--- BEGIN Supplied records ---

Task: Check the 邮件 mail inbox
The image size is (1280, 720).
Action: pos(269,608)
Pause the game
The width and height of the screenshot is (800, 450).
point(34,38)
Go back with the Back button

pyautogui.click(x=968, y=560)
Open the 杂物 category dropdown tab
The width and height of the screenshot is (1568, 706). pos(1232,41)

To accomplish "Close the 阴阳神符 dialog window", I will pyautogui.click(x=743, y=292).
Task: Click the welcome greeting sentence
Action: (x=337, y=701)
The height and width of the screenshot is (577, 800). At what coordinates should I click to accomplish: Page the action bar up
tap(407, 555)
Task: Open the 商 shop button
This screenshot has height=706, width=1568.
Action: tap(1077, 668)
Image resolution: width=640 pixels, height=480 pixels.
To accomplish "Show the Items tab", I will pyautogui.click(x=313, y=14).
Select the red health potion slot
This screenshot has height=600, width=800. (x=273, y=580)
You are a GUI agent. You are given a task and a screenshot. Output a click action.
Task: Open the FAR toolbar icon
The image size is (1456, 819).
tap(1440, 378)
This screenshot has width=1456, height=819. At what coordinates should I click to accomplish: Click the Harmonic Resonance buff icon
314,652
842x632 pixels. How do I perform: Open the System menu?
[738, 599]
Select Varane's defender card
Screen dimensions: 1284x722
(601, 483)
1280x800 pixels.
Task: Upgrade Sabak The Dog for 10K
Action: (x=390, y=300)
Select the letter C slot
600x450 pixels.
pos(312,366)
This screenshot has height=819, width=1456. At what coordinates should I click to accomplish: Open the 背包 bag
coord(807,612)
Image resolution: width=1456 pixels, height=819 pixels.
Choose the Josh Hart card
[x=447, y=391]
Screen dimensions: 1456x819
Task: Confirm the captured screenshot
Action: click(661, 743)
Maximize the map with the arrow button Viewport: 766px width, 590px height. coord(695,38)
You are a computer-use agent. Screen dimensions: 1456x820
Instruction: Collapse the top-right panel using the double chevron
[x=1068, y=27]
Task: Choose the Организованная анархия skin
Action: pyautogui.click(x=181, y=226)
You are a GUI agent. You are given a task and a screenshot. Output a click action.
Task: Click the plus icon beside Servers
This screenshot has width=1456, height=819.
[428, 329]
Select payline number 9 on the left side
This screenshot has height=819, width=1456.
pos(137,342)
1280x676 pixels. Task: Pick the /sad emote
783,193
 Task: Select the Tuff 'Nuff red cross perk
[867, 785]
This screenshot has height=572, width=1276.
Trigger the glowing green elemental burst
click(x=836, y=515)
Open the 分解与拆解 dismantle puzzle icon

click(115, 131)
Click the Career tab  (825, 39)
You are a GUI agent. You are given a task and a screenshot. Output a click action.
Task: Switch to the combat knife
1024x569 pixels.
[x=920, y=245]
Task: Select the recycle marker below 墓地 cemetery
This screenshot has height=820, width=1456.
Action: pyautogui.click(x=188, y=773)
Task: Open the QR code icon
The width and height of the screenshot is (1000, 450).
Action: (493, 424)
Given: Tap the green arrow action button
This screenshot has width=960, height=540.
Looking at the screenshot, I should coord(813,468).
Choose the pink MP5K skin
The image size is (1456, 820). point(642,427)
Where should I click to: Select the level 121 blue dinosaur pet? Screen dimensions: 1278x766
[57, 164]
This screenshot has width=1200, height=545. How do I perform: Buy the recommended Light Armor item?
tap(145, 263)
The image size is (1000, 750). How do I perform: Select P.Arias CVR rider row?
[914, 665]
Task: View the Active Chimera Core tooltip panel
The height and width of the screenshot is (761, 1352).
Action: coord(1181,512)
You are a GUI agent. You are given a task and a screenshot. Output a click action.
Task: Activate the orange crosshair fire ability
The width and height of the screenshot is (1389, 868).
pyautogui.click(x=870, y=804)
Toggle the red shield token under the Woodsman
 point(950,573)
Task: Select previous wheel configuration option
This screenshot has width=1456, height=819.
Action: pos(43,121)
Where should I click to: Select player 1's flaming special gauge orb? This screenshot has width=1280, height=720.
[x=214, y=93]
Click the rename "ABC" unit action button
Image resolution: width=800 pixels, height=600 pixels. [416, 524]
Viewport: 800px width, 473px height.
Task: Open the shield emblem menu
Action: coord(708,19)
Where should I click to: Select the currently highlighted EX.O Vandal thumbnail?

--- END Supplied records ---

| Exercise details |
Copy every line above word for word, without changing anything.

| Output of the exercise |
Task: Check the 邮件 mail inbox
The image size is (1280, 720).
Action: pos(269,608)
Pause the game
The width and height of the screenshot is (800, 450).
point(34,38)
Go back with the Back button

pyautogui.click(x=968, y=560)
Open the 杂物 category dropdown tab
The width and height of the screenshot is (1568, 706). pos(1232,41)

To accomplish "Close the 阴阳神符 dialog window", I will pyautogui.click(x=743, y=292).
Task: Click the welcome greeting sentence
Action: (x=337, y=701)
The height and width of the screenshot is (577, 800). At what coordinates should I click to accomplish: Page the action bar up
tap(407, 555)
Task: Open the 商 shop button
This screenshot has height=706, width=1568.
Action: tap(1077, 668)
Image resolution: width=640 pixels, height=480 pixels.
To accomplish "Show the Items tab", I will pyautogui.click(x=313, y=14).
Select the red health potion slot
This screenshot has height=600, width=800. (x=273, y=580)
You are a GUI agent. You are given a task and a screenshot. Output a click action.
Task: Open the FAR toolbar icon
The image size is (1456, 819).
tap(1440, 378)
This screenshot has width=1456, height=819. At what coordinates should I click to accomplish: Click the Harmonic Resonance buff icon
314,652
842x632 pixels. How do I perform: Open the System menu?
[738, 599]
Select Varane's defender card
Screen dimensions: 1284x722
(601, 483)
1280x800 pixels.
Task: Upgrade Sabak The Dog for 10K
Action: (x=390, y=300)
Select the letter C slot
600x450 pixels.
pos(312,366)
This screenshot has height=819, width=1456. At what coordinates should I click to accomplish: Open the 背包 bag
coord(807,612)
Image resolution: width=1456 pixels, height=819 pixels.
Choose the Josh Hart card
[x=447, y=391]
Screen dimensions: 1456x819
Task: Confirm the captured screenshot
Action: click(661, 743)
Maximize the map with the arrow button Viewport: 766px width, 590px height. coord(695,38)
You are a computer-use agent. Screen dimensions: 1456x820
Instruction: Collapse the top-right panel using the double chevron
[x=1068, y=27]
Task: Choose the Организованная анархия skin
Action: pyautogui.click(x=181, y=226)
You are a GUI agent. You are given a task and a screenshot. Output a click action.
Task: Click the plus icon beside Servers
This screenshot has width=1456, height=819.
[428, 329]
Select payline number 9 on the left side
This screenshot has height=819, width=1456.
pos(137,342)
1280x676 pixels. Task: Pick the /sad emote
783,193
 Task: Select the Tuff 'Nuff red cross perk
[867, 785]
This screenshot has height=572, width=1276.
Trigger the glowing green elemental burst
click(x=836, y=515)
Open the 分解与拆解 dismantle puzzle icon

click(115, 131)
Click the Career tab  (825, 39)
You are a GUI agent. You are given a task and a screenshot. Output a click action.
Task: Switch to the combat knife
1024x569 pixels.
[x=920, y=245]
Task: Select the recycle marker below 墓地 cemetery
This screenshot has height=820, width=1456.
Action: pyautogui.click(x=188, y=773)
Task: Open the QR code icon
The width and height of the screenshot is (1000, 450).
Action: (493, 424)
Given: Tap the green arrow action button
This screenshot has width=960, height=540.
Looking at the screenshot, I should coord(813,468).
Choose the pink MP5K skin
The image size is (1456, 820). point(642,427)
Where should I click to: Select the level 121 blue dinosaur pet? Screen dimensions: 1278x766
[57, 164]
This screenshot has width=1200, height=545. How do I perform: Buy the recommended Light Armor item?
tap(145, 263)
The image size is (1000, 750). How do I perform: Select P.Arias CVR rider row?
[914, 665]
Task: View the Active Chimera Core tooltip panel
The height and width of the screenshot is (761, 1352).
Action: coord(1181,512)
You are a GUI agent. You are given a task and a screenshot. Output a click action.
Task: Activate the orange crosshair fire ability
The width and height of the screenshot is (1389, 868).
pyautogui.click(x=870, y=804)
Toggle the red shield token under the Woodsman
 point(950,573)
Task: Select previous wheel configuration option
This screenshot has width=1456, height=819.
Action: pos(43,121)
Where should I click to: Select player 1's flaming special gauge orb? This screenshot has width=1280, height=720.
[x=214, y=93]
Click the rename "ABC" unit action button
Image resolution: width=800 pixels, height=600 pixels. [416, 524]
Viewport: 800px width, 473px height.
Task: Open the shield emblem menu
Action: coord(708,19)
Where should I click to: Select the currently highlighted EX.O Vandal thumbnail?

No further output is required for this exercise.